Pad Thai Sweet Potato Noodles

Pad Thai Sweet Potato Noodles is the perfect easy 30 minute one pan meal! Best of all, this recipe is packed with all the traditional flavors of Pad Thai you love in a grain free and meatless version using spiralized sweet potato "noodles". With video!

Course Main Course
Cuisine Asian
Keyword gluten free pad thai, low carb pad thai, sweet potato noodles
Prep Time 15 minutes
Cook Time 10 minutes
Total Time 25 minutes
Servings 4 servings
Calories 181 kcal

Ingredients

  • 4 tablespoons fish sauce you can also use Vegan Fysh Sauce or leave out and swap in coconut aminos + rice vinegar as a healthier sub
  • 1/4 cup coconut sugar or brown sugar
  • 1/4 cup tamarind concentrate more watery (NOT thick like tamarind paste)
  • 3 garlic cloves minced
  • 1 tablespoon oyster sauce leave out if necessary or use 1 tablespoon almond butter mixed with 1 teaspoon low sodium soy sauce instead
  • 2 teaspoons Thai chili garlic sauce or Sriracha optional and to taste depending on how comfortable your spice tolerance is
  • 1 tablespoons tomato paste optional if you want it to taste like the North American style
  • 1 tablespoon arrowroot starch or cornstarch

For the Sweet Potato Pad Thai:

  • 2-4 tablespoons cooking oil divided
  • 1 medium boneless chicken breast cubed (leave out for a meatless version)
  • 4 medium raw shrimp shells removed (leave out if allergic)
  • 3 medium sweet potatoes peeled and spiralized (can use 6 ounces of dried rice noodles for a traditional pad thai instead)
  • 2 garlic cloves minced
  • 2 teaspoons fresh ginger minced
  • 1 shallot chopped
  • 1/2 medium carrot grated
  • 1 red bell pepper thinly sliced
  • 1/4 cup red cabbage sliced thinly (optional for color)
  • 1 large egg lightly beaten (leave out if desired)
  • 1 lime wedge

Optional Garnishes:

  • mung bean sprouts chopped cilantro, chopped red cabbage, chopped roasted peanuts, lime wedges

Instructions

  1. In a medium bowl, combine all the sauce ingredients.

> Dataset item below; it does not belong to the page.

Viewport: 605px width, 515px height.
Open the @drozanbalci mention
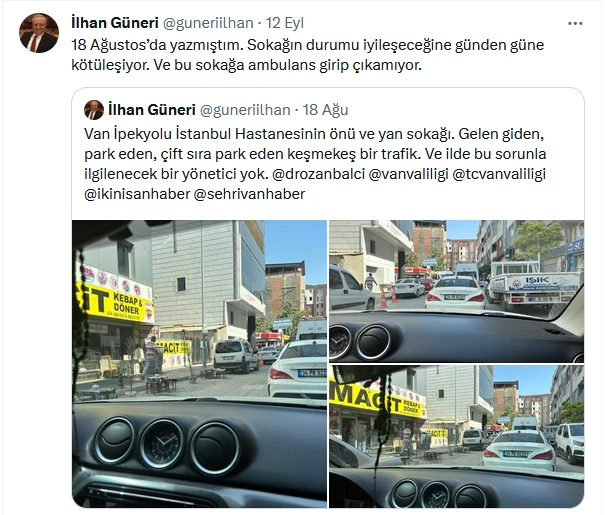(318, 174)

If you prefer a sweeter pad thai - add additional sugar. For a spicier version, add additional chili paste.
  2. Heat half of the oil in a large wok or non-stick skillet over medium-high heat. Add the chicken and cook until mostly cooked through (about 2-3 minutes). Add shrimp and continue stir-frying 2-3 more minutes, or until shrimp are pink and plump. Transfer to a plate and set aside.
  3. Add remaining oil and shallots and cook for 2 or so minutes, until translucent and soft.
  4. Add the sweet potato noodles, and cook for 5-6 minutes, until al dente. They should still have a little bite to them.
  5. Add the garlic, ginger and cook for about 30 seconds, until fragrant.
  6. Add the grated carrots and bell pepper and cook for 1-2 minutes, until tender-crisp. Push all the ingredients over to one side of the pan. Pour the beaten egg and scramble directly in the skillet.
  7. Pour the sauce over top then add the chicken and shrimp back to the pan. Toss with tongs to evenly coat noodles while allowing the sauce to simmer and thicken up. Remove from heat. (Do not overcook or noodles will become too soft and soggy.)
  8. Squeeze in juice from lime wedge and adjust seasoning by adding some salt, black pepper, fish sauce, (tomato paste - if using) and chili paste.
  9. Serve hot on a large platter with garnishes by sprinkling on cilantro, bean sprouts, red cabbage, peanuts and additional lime wedges on the side.
Nutrition Facts
Pad Thai Sweet Potato Noodles
Amount Per Serving (1 bowl (1/4 recipe))
Calories 181 Calories from Fat 72
% Daily Value*
Total Fat 8g 12%
Cholesterol 49mg 16%
Sodium 1625mg 68%
Potassium 304mg 9%
Total Carbohydrates 24g 8%
Dietary Fiber 2g 8%
Sugars 14g
Protein 4g 8%
Vitamin A 50%
Vitamin C 59.7%
Calcium 3.5%
Iron 5.5%
* Nutrition facts are provided as a courtesy using the WPRM recipe calculator. It is best to make your own calculations to ensure accuracy. We expressly disclaim any and all liability of any kind with respect to any act or omission wholly or in part in reliance on anything contained in this website. Percent Daily Values are based on a 2000 calorie diet.